Remove distinct colors when position already separates categories
For multi-category comparison charts, avoid distinct color hues on marks that are already separated by position or gaps to improve readability and mitigate redundant category coding for readers seeing the chart for the first time.
- purpose:refine
- basis:heuristic
- lever:encoding
- channel:color-hue:avoid
- group-cardinality:many
- quality:readability:use
- polish:declutter
advice
Recolor redundant category hues
Use one mark color when another visual variable already distinguishes the categories. For example, give bars the same color when their positions and gaps already separate them, and test whether same-colored symbols or lines still read clearly.
reason
Remove unnecessary decoding work
Redundant color coding adds a decoding step without adding new information. When position or spacing already separates marks, a shared color reduces visual clutter and lets readers focus on the structure that is already doing the categorization.

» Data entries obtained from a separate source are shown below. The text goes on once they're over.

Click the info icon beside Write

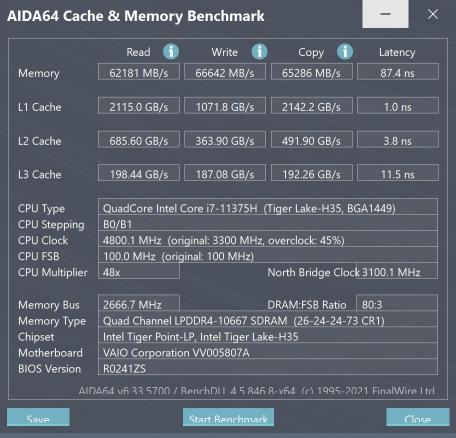[x=259, y=52]
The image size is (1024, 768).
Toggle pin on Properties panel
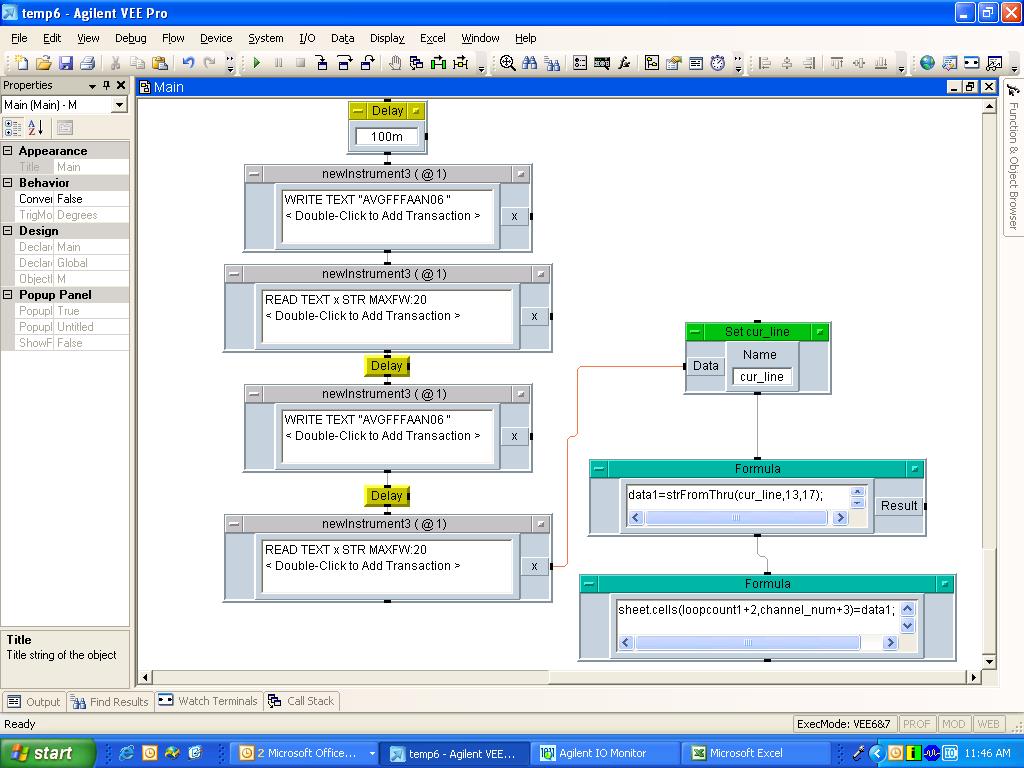point(107,86)
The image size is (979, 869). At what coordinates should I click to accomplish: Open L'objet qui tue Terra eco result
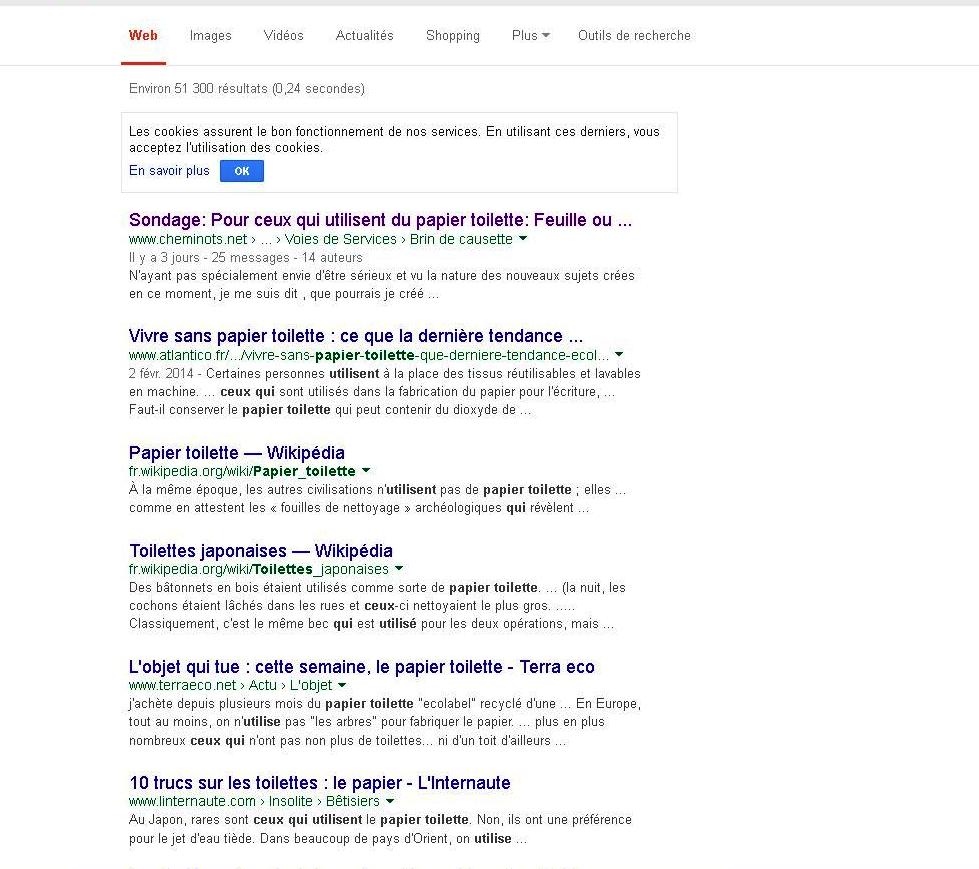pyautogui.click(x=361, y=667)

Mechanism: Removing unnecessary hue differences reduces the number of cues readers have to interpret and makes the chart less confetti-like without changing the underlying separation.
Evidence: The post recommends asking what color is doing in the chart and specifically suggests recoloring bars, symbols, or lines the same when they are already distinguished by position or another visual variable, then checking whether the chart still reads easily to a new viewer (Muth, 2022).
context
Use when category separation already exists
- User Goal: Reduce an overly colorful chart without losing meaning.
- Task: Compare categories that are already separated visually.
- Data: Many categories are present.
- Chart Setting: Marks are already distinguished by position, spacing, or another visual variable.
- Audience: People who have never seen the chart before.
- Success Criterion: The chart remains easy to understand after recoloring.
exceptions
Do not use when color is the only category cue
Break it when: Color is the only thing distinguishing the categories. Why: Removing the colors would remove the category separation instead of simplifying it.
costs
Accept less color variety
Sacrifice: You give up an extra layer of category emphasis from color. Risk: Some marks may feel less individually prominent after recoloring. Mitigation: Recolor the chart, step back, and keep the change only if the chart still reads clearly to someone new.
mistakes
Avoid leaving redundant hue differences in place
Mistake: Keeping many category hues even though position or gaps already separate the marks. Why it fails: The extra colors do not add information, but they do add clutter.
check
Test the same-color version directly
Failure Sign: The chart still looks busy even though category separation is already visible from layout. Quick Check: Temporarily recolor all category marks the same and step back from the chart. Stronger Test: Ask whether someone who has never seen the chart can still explain it correctly.
fix
Make the simplification edit
- Recolor all categories the same when position or spacing already distinguishes them.
- Keep the positional separation or gaps visually clear.
- Reintroduce color only for the categories that still need an extra cue.